Work required:
Please write out all the data that follows exactly, without the pictures.

(Data under study begins)

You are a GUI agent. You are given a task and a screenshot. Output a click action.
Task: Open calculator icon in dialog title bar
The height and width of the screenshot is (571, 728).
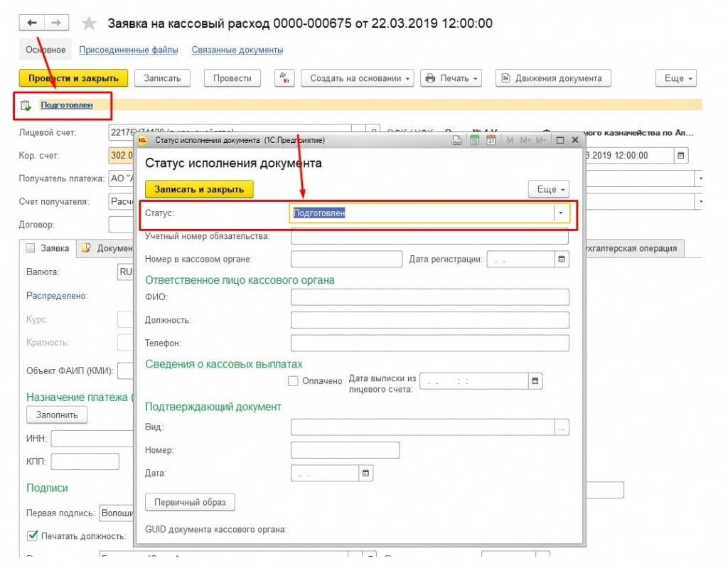[x=474, y=141]
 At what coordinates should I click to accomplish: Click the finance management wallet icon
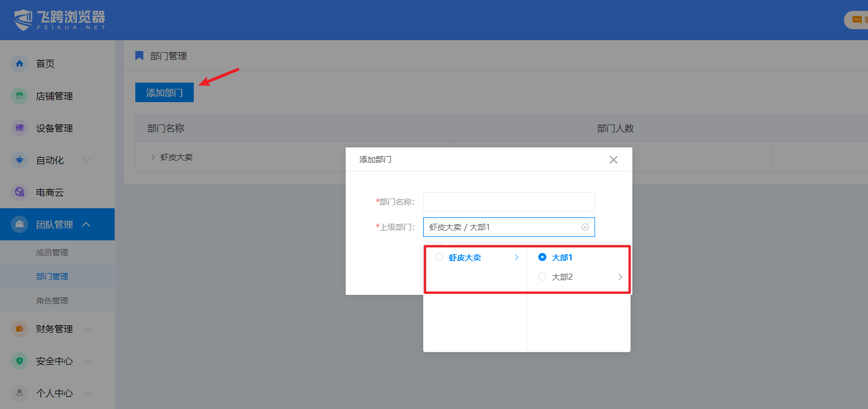click(x=19, y=329)
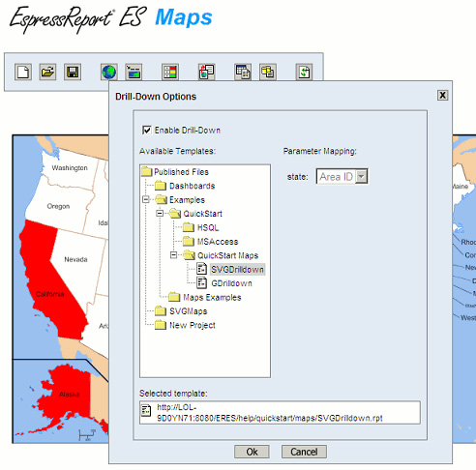The width and height of the screenshot is (476, 470).
Task: Click the traffic-light color legend toolbar icon
Action: coord(170,72)
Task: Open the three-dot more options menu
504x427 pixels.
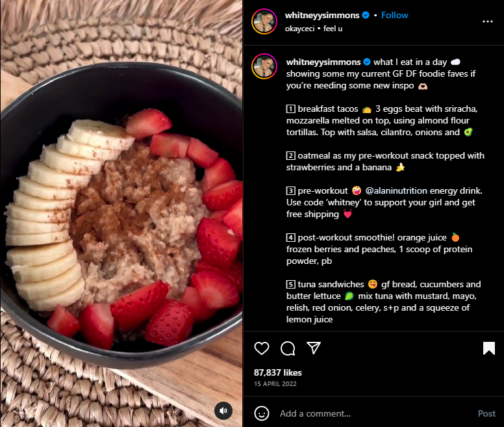Action: coord(488,21)

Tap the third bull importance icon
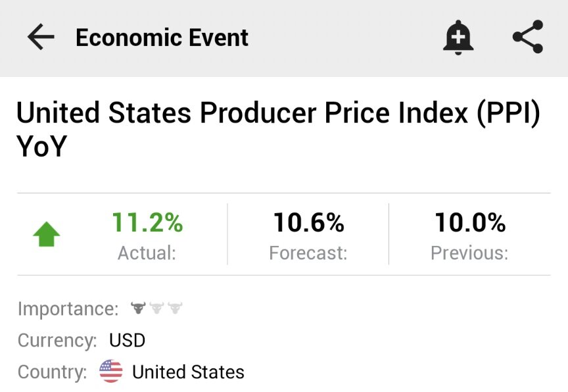coord(175,307)
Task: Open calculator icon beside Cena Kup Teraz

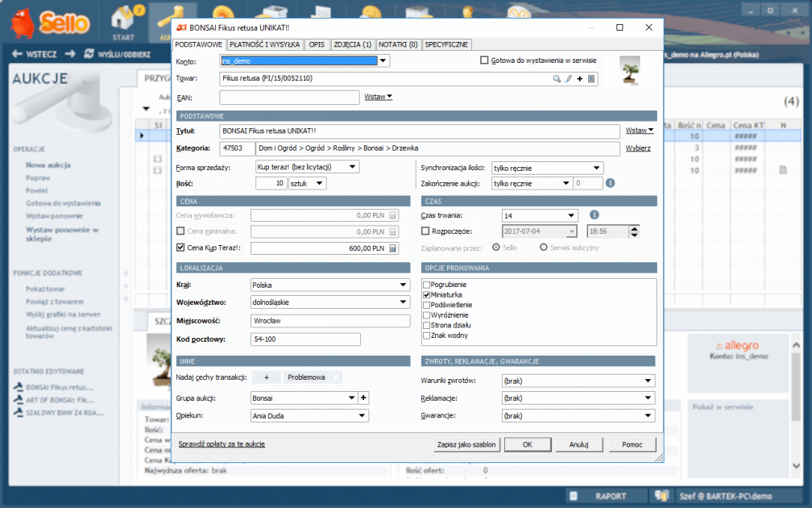Action: pos(393,248)
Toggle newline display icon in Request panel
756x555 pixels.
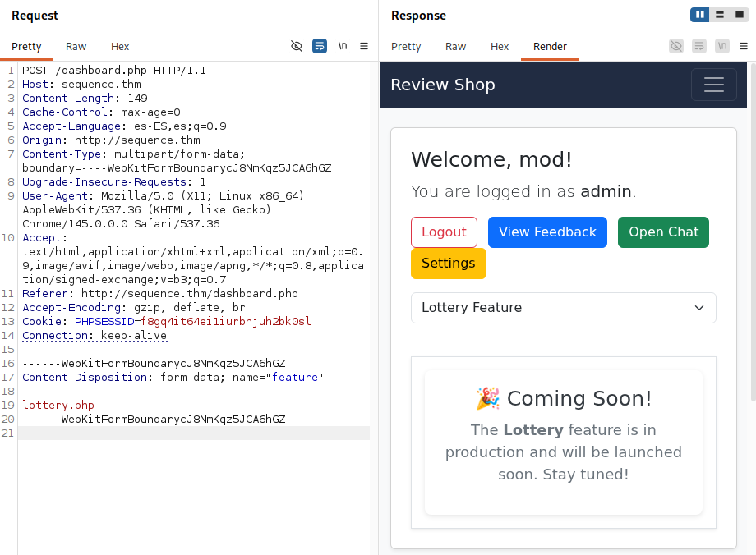pos(343,46)
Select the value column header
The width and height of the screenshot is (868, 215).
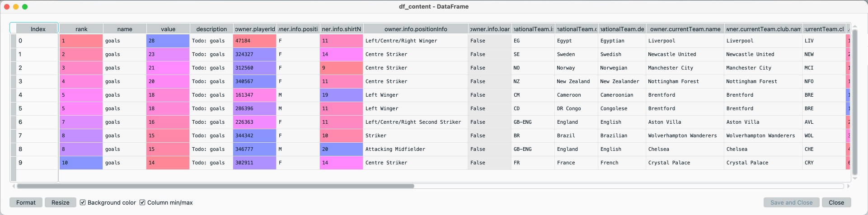pyautogui.click(x=168, y=29)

(Data under study ends)

Final answer:
You are a GUI agent. You are given a task and a screenshot. Output a click action.
Task: Open calculator icon in dialog title bar
The height and width of the screenshot is (571, 728).
[x=474, y=141]
 At what coordinates should I click to accomplish: Click the finance management wallet icon
click(x=19, y=329)
The width and height of the screenshot is (476, 470).
Task: Click the traffic-light color legend toolbar icon
Action: coord(170,72)
Task: Open the three-dot more options menu
504x427 pixels.
Action: coord(488,21)

Tap the third bull importance icon
coord(175,307)
Task: Open calculator icon beside Cena Kup Teraz

Action: pos(393,248)
Toggle newline display icon in Request panel
756x555 pixels.
pos(343,46)
Select the value column header
The width and height of the screenshot is (868, 215).
pyautogui.click(x=168, y=29)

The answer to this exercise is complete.